TASK PROMPT
The required lines are those that contain "computer"; pull them out of the data and copy them.
+ + + + + + +
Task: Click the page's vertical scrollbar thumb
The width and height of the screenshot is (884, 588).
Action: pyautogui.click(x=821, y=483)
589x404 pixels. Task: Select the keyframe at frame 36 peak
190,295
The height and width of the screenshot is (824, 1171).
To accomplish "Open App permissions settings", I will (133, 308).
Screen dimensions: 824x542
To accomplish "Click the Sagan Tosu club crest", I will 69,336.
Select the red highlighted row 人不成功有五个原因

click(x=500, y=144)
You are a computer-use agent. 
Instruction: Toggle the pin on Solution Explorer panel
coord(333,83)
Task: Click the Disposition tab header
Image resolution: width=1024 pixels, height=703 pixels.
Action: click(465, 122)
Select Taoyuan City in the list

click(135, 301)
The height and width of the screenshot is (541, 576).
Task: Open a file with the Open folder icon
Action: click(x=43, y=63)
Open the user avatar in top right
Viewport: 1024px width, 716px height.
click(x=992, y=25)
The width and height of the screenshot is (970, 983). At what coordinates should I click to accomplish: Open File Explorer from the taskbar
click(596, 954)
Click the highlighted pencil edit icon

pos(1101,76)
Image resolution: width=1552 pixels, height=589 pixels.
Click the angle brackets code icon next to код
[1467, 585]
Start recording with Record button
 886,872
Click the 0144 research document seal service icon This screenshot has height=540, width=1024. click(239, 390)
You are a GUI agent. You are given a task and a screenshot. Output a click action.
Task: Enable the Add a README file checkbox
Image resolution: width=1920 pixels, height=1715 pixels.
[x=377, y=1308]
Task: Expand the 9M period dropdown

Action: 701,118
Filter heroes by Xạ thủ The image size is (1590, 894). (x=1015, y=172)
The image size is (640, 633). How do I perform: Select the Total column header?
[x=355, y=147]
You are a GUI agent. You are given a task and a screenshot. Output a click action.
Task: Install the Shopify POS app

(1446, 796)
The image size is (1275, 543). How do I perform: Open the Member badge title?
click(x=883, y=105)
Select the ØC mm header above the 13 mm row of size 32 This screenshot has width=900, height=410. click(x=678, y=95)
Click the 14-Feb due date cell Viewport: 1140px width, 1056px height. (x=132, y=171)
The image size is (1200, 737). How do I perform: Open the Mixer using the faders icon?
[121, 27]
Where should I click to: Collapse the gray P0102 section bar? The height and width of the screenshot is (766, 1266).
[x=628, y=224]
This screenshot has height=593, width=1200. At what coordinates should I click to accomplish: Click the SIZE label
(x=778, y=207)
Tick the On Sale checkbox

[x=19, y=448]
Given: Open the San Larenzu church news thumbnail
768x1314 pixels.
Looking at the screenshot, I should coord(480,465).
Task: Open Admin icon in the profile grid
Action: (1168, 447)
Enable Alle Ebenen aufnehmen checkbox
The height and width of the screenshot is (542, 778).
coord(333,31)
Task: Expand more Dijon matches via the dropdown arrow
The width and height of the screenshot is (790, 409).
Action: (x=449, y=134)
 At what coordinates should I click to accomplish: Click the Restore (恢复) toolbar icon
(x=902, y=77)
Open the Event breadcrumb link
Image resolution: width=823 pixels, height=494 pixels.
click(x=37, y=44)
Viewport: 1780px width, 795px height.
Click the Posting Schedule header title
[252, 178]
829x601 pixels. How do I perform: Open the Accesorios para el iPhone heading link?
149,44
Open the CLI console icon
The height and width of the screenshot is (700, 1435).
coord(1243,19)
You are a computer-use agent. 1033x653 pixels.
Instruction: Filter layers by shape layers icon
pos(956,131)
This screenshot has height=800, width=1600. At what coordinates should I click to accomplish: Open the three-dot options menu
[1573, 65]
+ + + + + + +
OUTPUT
You are a computer-use agent. 
You are a computer-use agent. 1033x653 pixels.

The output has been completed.